## Data to process
begin
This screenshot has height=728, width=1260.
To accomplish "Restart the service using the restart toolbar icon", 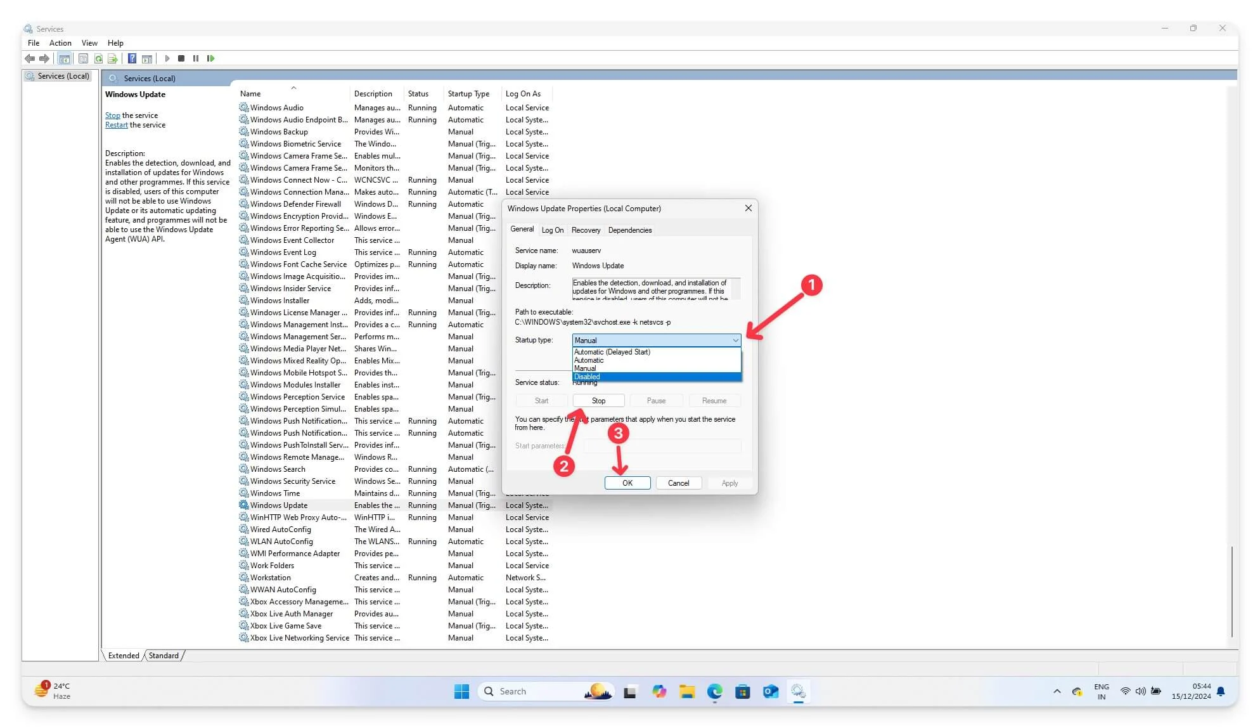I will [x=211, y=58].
end
begin
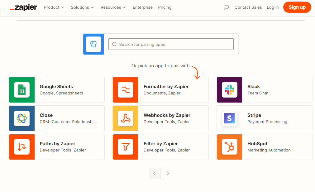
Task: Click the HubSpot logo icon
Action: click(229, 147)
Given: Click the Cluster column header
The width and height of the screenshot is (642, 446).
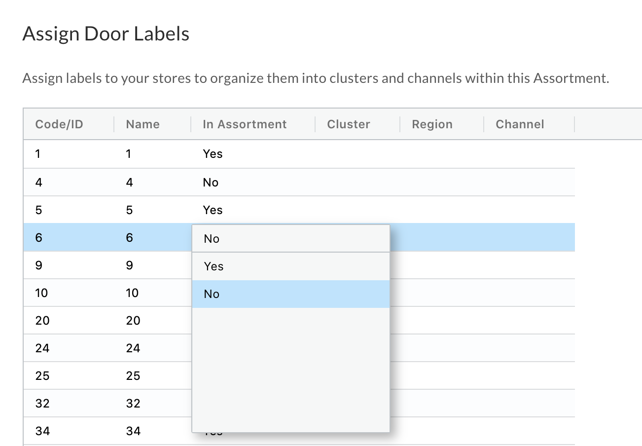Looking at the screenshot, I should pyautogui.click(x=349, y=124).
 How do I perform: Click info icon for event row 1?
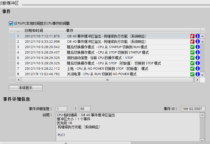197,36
end
## What to produce
Show each line of the material above that contains the string "height". Case counts.

## Written reply
This screenshot has height=728, width=1260.
The width and height of the screenshot is (642, 446).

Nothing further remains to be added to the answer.